One of the major arguments against reclamation at this point in time is that not enough people get the irony. "It may sound funny for me to say, because I did write a book that's called 'Slut!,' but I do have a problem with taking back the term," says Tanenbaum. "In order to successfully reclaim the term 'slut' we need to be in a place where more people have their awareness raised and are cognizant of the sexual double standard and what that means for women's sexuality and freedom." It's still "too much of an in-joke," she says.
It also means different things to different reclaimers, depending on the context they use it in. Bikini Kill's Kathleen Hanna once explained her early-'90s performances with "slut" scrawled on her stomach, like so, "I thought a lot of guys might be thinking this anyway when they looked at my picture, so this would be like holding up a mirror to what they were thinking." It was a way to preempt critics. Friedman gave a similar explanation for why she chose "My Sluthood, Myself" as the title for a personal essay she wrote about her experience with Craigslist's Casual Encounters.
"Slut" can also "denote an uninhibited, adventurous and celebratory approach to sex for both men and women in all their magnificent diversity," says Dossie Eaton, author of the classic "The Ethical Slut," which was published in 1997. She says, "In the wondrously explorative '70s, I learned that gay men use the word 'slut' as a term of admiration and approval, as in 'What did you do at that party? Oh, you slut!'" Similarly, the organizers of SlutWalk Seattle wrote in a blog post that "slut" serves as a "sex-positive" term for individuals "who have and enjoy frequent consensual sex, especially with multiple partners."
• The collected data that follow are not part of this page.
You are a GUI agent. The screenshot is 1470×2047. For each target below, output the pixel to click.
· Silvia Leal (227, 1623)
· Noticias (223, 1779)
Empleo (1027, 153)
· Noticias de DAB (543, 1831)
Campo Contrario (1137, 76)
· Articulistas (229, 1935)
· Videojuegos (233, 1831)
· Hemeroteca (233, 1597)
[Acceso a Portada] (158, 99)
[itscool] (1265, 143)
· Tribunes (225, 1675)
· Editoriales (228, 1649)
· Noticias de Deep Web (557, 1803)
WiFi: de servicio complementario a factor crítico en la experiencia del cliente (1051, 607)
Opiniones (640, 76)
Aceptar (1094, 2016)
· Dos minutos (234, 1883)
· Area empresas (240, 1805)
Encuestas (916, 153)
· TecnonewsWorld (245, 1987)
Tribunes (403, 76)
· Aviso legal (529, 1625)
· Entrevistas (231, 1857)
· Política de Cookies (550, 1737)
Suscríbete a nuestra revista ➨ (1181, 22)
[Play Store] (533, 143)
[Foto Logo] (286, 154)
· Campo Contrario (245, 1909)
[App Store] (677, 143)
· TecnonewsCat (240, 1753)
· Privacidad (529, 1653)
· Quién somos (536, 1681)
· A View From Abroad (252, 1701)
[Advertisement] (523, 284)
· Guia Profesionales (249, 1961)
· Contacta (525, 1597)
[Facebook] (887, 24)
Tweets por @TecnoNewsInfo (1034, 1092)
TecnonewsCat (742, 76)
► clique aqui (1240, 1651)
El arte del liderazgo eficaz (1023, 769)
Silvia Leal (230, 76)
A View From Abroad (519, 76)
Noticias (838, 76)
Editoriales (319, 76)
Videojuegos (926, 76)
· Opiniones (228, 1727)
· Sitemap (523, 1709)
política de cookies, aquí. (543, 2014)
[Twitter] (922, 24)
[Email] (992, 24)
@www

In reaction to Limbaugh's remarks, saying, "Yes, I'm a slut!" feels to me like saying, "Yes, I'm a woman!" My comfort in this case might speak to a lack of daring: It's certainly less bold to align yourself with "sluts" who use birth control and testify before Congress in conservative professional attire than with "sluts" who raucously march through the streets wearing fishnets and bustiers. Maybe on an emotional level I buy into the notion of good girls and bad girls.
The truth is that, as a slur, "slut" is used to control the sexuality of all women. It can be leveled at any woman, regardless of sexual experience or dress. There is no strict definition of what a slut is -- there is no set partner count, no percentage of exposed skin. Part of the difficulty of reclaiming "slut" is that it's such a divisive term, but that's also part of the argument for reclaiming it.